Sunday, 21 July 2013

Dr.Commander Selvam Siddhar






Kabir is associated with the Sant Mat, a loosely related group of teachers (Sanskrit: Guru) that assumed prominence in the northern part of the Indian sub-continent from about the 13th century. Their teachings are distinguished theologically by inward loving devotion to a divine principle, and socially by egalitarianism opposed to the qualitative distinctions of the Hindu caste hierarchy and to the religious differences between Hindu and Muslim. The Sants were not homogeneous, consisting mostly of these Sants' presentation of socio-religious attitudes based on bhakti (devotion) as described a thousand years earlier in the Bhagavad Gita. Sharing as few conventions with each other as with the followers of the traditions they challenged, the Sants appear more as a diverse collection of spiritual personalities than a specific religious tradition, although they acknowledged a common spiritual root. The first generation of north Indian Sants, (which included Kabir), appeared in the region of Benares in the mid 15th century. Preceding them were two notable 13th and 14th century figures, Namdev and Ramananda. The latter, a Vaishnava ascetic, initiated Kabir, Raidas, and other Sants, according to tradition. Ramanand's story is told differently by his lineage of "Ramanandi" monks, by other Sants preceding him, and later by the Sikhs. What is known is that Ramananda accepted students of all castes, a fact that was contested by the orthodox Hindus of that time, and that his students formed the first generation of Sants.

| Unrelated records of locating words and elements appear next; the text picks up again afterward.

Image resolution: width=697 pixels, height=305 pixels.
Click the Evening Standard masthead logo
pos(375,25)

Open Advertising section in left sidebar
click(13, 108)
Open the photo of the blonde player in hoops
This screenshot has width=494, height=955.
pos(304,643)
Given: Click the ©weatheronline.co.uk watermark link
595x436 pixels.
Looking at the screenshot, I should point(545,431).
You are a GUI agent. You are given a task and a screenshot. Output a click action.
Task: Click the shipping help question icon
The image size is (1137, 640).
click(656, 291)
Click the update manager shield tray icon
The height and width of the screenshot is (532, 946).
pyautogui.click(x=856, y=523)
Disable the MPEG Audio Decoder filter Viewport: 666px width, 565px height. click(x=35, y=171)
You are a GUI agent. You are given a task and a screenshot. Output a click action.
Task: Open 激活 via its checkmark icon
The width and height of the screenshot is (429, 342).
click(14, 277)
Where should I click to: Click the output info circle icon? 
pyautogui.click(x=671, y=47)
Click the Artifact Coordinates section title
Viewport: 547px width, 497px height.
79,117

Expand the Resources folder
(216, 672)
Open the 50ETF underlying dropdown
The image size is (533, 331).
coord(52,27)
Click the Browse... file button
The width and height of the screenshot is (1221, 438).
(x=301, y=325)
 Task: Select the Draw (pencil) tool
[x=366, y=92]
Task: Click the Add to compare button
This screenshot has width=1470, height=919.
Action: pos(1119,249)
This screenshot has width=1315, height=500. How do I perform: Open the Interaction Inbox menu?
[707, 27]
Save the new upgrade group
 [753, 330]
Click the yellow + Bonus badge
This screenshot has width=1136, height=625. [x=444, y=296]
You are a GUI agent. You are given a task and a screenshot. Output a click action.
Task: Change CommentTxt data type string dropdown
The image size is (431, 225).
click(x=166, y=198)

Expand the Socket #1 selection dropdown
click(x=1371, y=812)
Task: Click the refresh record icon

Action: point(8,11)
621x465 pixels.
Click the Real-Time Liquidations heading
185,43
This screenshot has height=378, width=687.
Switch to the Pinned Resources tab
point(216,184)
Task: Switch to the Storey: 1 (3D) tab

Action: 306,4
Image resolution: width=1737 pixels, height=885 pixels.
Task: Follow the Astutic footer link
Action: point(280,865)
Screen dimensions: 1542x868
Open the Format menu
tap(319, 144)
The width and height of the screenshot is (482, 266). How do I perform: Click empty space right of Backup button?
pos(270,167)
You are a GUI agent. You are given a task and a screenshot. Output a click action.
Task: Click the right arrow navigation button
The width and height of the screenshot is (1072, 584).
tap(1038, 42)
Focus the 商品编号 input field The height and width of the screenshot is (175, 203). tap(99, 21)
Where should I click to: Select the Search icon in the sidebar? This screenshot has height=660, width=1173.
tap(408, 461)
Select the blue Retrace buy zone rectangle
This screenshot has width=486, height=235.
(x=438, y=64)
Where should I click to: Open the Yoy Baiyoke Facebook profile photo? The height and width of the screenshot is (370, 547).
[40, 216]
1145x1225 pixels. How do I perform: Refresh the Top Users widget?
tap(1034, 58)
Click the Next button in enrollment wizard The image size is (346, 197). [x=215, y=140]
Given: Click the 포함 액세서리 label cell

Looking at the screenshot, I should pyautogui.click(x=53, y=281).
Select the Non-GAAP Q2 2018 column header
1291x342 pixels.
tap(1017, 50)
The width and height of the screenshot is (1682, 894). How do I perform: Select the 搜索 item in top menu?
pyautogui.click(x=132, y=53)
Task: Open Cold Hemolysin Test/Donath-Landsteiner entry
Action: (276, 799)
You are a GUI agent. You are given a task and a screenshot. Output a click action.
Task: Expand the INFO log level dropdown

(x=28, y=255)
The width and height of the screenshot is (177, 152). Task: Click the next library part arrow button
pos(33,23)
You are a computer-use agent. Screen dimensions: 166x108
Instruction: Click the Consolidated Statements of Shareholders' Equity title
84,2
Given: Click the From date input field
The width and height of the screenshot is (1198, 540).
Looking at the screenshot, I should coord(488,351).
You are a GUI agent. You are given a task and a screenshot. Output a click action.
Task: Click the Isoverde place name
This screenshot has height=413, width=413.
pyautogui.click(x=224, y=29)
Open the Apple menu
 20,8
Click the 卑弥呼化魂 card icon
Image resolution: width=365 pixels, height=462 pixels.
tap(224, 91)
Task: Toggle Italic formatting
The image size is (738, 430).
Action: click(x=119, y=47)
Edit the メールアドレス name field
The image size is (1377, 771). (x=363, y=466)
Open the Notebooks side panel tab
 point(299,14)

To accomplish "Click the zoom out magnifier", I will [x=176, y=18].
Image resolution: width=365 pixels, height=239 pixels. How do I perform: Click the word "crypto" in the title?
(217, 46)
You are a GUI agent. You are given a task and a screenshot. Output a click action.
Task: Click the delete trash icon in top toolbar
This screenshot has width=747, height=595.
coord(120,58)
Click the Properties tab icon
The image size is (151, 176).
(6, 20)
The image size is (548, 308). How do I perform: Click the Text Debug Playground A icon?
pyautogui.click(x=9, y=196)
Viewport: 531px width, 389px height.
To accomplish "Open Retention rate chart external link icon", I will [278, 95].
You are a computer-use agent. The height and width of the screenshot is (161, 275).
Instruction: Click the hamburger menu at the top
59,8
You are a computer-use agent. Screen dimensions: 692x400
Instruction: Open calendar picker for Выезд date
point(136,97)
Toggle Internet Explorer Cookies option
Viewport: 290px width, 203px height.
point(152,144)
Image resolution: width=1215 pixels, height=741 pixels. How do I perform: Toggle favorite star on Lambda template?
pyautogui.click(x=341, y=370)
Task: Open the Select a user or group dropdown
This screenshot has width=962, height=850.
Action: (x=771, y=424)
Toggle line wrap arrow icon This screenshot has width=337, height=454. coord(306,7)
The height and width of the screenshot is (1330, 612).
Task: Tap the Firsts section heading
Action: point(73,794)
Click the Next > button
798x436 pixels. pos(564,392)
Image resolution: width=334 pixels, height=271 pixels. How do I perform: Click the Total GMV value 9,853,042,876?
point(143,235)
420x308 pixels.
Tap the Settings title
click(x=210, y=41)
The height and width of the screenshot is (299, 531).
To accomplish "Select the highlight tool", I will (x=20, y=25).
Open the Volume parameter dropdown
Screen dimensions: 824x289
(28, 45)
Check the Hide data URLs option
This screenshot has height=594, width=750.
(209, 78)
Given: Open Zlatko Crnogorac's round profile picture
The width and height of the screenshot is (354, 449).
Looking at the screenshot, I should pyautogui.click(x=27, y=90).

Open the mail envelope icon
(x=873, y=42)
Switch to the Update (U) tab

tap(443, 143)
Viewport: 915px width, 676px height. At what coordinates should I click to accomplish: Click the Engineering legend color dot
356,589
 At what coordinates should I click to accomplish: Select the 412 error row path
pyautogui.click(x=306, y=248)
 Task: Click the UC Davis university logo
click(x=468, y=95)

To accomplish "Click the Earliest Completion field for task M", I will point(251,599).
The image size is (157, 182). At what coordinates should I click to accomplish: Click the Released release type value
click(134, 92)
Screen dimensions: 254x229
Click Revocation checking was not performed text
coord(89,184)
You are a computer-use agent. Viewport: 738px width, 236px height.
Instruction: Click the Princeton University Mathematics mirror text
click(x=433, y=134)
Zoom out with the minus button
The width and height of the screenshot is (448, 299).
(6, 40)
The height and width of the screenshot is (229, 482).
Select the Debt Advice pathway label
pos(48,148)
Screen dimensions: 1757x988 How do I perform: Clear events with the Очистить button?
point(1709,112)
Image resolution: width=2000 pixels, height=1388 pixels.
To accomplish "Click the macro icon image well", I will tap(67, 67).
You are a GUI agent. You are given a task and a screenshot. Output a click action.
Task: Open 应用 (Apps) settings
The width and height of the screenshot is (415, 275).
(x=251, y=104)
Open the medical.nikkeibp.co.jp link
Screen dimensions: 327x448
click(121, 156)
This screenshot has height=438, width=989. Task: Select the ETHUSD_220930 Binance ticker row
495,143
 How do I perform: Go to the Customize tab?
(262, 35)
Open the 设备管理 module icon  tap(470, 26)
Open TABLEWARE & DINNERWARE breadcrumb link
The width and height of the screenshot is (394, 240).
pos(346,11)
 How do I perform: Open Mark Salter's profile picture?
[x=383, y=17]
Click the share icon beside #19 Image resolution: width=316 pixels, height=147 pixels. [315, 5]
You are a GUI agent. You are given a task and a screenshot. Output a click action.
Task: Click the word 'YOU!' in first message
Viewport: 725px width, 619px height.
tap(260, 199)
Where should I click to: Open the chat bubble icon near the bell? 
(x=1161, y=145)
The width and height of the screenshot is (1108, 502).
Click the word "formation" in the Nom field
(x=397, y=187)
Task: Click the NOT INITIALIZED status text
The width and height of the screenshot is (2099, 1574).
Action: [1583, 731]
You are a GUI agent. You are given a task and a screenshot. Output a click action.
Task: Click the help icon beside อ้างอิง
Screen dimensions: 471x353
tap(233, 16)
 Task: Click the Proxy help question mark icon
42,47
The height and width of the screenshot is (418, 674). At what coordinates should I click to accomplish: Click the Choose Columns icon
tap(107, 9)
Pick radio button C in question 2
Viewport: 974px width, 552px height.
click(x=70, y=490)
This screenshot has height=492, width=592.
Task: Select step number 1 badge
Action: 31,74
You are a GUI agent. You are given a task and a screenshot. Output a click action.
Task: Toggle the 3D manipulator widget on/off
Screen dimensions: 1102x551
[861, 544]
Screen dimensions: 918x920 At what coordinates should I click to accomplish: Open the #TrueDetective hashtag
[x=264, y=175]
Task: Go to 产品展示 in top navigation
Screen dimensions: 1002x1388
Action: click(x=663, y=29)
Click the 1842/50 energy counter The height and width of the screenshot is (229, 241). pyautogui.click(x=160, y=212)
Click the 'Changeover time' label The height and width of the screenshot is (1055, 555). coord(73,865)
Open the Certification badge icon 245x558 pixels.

In Kabir's wide and rapturous vision of the universe he never loses touch with the common life. His feet are firmly planted upon earth; his lofty and passionate apprehensions are perpetually controlled by the activity of a sane and vigorous intellect, by the alert commonsense so often found in persons of real mystical genius. The constant insistence on simplicity and directness, the hatred of all abstractions and philosophizing, the ruthless criticism of external religion: these are amongst his most marked characteristics. God is the Root whence all manifestations, "material" and "spiritual," alike proceed; and God is the only need of man--"happiness shall be yours when you come to the Root." Hence to those who keep their eye on the "one thing needful," denominations, creeds, ceremonies, the conclusions of philosophy, the disciplines of asceticism, are matters of comparative indifference. They represent merely the different angles from which the soul may approach that simple union with Brahma which is its goal; and are useful only insofar as they contribute to this consummation. So thorough-going is Kabîr's eclecticism that he seems by turns Vedântist and Vaishnavite, Pantheist and Transcendentalist, Brahmin and Sûfî. In the effort to tell the truth about that ineffable apprehension, so vast and yet so near, which controls his life, he seizes and twines together--as he might have woven together contrasting threads upon his loom—symbols and ideas drawn from the most violent and conflicting philosophies and faiths.